A couple that cannot be run but are around gnarly rivers:The Cahabon River goes through Semuc Champey,a spectacular travertine bridge/staircase of pools and waterfalls above ground while the river goes subterranean .The canyon above the cave is gnar (i think still unrun) solid class V goes straight into the cave and comes out about 1 km(?)dwnstream.You can cliff jump into the pool at the bottom and swim and climb up into the cave exit,AWESOME!
There is a portage of a waterfall that drops into an abyss ,in Rio Chich(upr.Shumulja).You are running an expert run and have to repel into the cave to portage/continue down river.

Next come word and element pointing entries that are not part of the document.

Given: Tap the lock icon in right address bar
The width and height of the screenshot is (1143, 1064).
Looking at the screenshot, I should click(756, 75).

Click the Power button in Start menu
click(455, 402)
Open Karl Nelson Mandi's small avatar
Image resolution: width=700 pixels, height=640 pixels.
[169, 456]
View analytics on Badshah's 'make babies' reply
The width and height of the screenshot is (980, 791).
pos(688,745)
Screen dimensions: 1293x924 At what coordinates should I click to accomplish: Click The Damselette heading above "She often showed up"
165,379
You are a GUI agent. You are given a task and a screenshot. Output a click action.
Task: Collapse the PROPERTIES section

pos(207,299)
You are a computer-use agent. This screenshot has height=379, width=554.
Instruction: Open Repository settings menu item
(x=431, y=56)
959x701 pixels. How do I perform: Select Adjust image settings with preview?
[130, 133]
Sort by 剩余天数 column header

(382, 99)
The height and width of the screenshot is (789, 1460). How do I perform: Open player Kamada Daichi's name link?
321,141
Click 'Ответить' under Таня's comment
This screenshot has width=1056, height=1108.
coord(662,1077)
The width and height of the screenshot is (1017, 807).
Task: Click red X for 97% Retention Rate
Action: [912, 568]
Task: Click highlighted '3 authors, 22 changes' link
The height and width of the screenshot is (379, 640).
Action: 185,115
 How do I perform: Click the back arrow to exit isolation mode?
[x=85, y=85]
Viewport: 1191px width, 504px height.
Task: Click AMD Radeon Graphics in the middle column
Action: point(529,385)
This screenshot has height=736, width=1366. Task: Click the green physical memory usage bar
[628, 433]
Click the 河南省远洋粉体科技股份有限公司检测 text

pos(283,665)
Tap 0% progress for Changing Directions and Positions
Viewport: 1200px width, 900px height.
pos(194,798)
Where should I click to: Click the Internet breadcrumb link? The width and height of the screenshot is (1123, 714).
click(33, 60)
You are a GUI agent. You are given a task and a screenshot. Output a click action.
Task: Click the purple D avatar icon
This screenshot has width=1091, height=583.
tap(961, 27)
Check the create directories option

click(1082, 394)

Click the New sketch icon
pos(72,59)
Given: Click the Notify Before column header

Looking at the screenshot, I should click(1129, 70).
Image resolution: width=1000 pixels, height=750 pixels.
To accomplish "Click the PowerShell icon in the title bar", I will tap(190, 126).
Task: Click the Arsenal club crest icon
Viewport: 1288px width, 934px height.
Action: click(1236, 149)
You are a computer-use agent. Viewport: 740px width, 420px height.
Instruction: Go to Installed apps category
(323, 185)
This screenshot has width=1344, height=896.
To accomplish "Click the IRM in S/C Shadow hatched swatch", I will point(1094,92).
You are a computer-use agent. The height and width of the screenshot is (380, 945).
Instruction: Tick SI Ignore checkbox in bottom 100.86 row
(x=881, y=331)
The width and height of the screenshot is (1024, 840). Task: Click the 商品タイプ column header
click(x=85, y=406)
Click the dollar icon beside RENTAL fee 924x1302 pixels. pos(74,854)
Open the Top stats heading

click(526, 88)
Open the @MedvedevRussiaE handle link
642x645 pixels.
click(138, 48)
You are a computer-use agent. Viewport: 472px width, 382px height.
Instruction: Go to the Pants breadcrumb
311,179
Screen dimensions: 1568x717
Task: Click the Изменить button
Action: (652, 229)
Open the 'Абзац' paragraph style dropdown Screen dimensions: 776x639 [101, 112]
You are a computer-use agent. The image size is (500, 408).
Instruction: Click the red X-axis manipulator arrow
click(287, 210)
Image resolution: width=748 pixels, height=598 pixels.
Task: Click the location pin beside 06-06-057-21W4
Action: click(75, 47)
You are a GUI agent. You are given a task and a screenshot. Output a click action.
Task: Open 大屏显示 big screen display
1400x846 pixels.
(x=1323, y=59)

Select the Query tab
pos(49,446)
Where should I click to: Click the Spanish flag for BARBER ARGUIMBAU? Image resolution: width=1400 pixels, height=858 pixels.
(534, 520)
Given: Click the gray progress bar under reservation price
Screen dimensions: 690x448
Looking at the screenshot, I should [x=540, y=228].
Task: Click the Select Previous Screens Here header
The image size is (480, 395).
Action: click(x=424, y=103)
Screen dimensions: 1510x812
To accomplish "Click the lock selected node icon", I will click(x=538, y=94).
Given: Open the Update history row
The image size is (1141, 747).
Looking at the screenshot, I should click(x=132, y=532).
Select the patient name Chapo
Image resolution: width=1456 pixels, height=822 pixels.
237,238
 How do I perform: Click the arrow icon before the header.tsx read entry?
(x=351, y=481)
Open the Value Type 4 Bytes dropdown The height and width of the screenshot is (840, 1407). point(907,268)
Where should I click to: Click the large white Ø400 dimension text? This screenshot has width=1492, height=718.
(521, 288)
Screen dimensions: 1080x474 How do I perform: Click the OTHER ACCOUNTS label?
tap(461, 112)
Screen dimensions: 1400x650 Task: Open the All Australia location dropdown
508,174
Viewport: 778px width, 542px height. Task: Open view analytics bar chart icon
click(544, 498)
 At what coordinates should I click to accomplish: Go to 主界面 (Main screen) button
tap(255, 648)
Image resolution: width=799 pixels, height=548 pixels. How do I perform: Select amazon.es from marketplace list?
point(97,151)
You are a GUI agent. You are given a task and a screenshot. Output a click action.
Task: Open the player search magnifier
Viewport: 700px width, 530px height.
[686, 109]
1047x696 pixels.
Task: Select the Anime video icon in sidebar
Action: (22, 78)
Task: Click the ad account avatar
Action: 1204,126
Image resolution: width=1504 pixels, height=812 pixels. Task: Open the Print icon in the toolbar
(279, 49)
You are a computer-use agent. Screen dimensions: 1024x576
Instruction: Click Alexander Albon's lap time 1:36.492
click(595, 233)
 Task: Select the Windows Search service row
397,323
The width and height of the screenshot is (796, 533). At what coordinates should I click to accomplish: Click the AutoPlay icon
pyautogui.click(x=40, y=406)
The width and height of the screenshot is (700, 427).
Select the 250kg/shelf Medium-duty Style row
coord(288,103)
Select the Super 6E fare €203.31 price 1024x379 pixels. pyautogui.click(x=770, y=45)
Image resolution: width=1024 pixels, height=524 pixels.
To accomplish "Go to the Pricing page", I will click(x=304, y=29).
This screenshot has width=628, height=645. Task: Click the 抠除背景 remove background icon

You asked about US,WotSR tells of Warm Springs Creek Wyo goes through two caves.The run is V but the caves are mellow.Nearby the Popo Agie is kind of like Semuc Champey the gnarly river disappears underground.

The cone shaped islands off Phuket ,Thailand,can be paddled to and there are sea caves that you can paddle through to access the island's centers with spectacular lost world ecosystems.Really cool but probably being ruined by tourists.Then there's the Blue Grotto,way cool,but you'd likely really piss off a bunch of Italian gondoliers,if you tried to go on your own.